Samstag, 8. September 2001

Währungsfonds verlangt Sparprogramm und Reformen

Der Exekutivrat des Internationalen Währungsfonds (IWF) hat am Freitag neue Milliardenkredite für Argentinien gebilligt. Das Land kann damit sofort weitere fünf Milliarden Dollar (5,59 Mrd. Euro/76,9 Mrd. S) abrufen, teilte der IWF am Freitag in Washington mit.

Die Aufstockung hatte IWF-Direktor Horst Köhler vor zwei Wochen nach langwierigen Verhandlungen mit der argentinischen Regierung vorgeschlagen.

Der IWF hatte von Argentinien Zusagen für ein umfangreiches Sparprogramm und Reformen des Steuersystems verlangt. Insgesamt verfügt Argentinien, seit drei Jahren von einer schweren Rezession geschüttelt, damit sofort über 6,3 Milliarden Dollar. Knapp 1,3 Milliarden Dollar waren zur Auszahlung im 3. Quartal des Jahres bereits unter dem ursprünglichen Kreditrahmen vorgesehen. Die zusätzlichen Mittel sind für die Erhöhung der Devisenreserven der Zentralbank vorgesehen, die wegen der Kapitalflucht gefährlich abgeschmolzen sind.

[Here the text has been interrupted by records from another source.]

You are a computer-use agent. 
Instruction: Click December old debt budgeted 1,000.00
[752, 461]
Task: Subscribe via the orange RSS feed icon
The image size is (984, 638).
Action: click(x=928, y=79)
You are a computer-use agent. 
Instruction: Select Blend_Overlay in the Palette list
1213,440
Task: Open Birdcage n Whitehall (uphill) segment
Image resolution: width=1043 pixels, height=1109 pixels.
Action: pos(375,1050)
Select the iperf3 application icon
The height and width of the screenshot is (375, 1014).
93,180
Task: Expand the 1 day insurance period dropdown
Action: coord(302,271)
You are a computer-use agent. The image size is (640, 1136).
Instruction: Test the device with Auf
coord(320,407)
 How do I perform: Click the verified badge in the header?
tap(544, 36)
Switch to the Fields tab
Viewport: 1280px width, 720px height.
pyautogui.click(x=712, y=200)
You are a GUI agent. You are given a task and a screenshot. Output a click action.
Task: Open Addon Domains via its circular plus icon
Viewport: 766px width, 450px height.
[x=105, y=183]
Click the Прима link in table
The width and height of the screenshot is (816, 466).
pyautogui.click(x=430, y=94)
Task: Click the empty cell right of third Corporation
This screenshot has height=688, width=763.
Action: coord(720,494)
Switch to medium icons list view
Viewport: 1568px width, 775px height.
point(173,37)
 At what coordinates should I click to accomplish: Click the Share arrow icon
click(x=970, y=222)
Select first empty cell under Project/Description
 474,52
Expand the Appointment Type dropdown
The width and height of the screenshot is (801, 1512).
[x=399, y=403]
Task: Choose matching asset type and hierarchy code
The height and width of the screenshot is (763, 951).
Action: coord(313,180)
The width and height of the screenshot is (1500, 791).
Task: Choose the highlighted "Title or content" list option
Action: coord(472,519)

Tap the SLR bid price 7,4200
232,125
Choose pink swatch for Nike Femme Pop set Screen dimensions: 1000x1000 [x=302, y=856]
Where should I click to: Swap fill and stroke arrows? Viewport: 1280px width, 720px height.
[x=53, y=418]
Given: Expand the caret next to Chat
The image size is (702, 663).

Argentinien im Schulden-Taumel
Kritiker sagen, dass das Geld Argentinien gar nicht zugute kommt, sondern umgehend zur Bedienung der Auslandsschulden verwendet wird. Der IWF hatte vor zwei Wochen weitere drei Milliarden Dollar in Aussicht gestellt, sollte Argentinien Unterstützung für ein freiwilliges Programm zur Umschuldung seiner Auslandsverbindlichkeiten benötigen. Auch diesen Vorschlag des IWF- Direktoriums billigte der Exekutivrat, in dem die ständigen Vertreter der 183 Mitgliedsländer sitzen. Das ursprüngliche IWF-Programm für Argentinien von März 2000 ist damit auf rund 21,5 Milliarden Dollar angewachsen.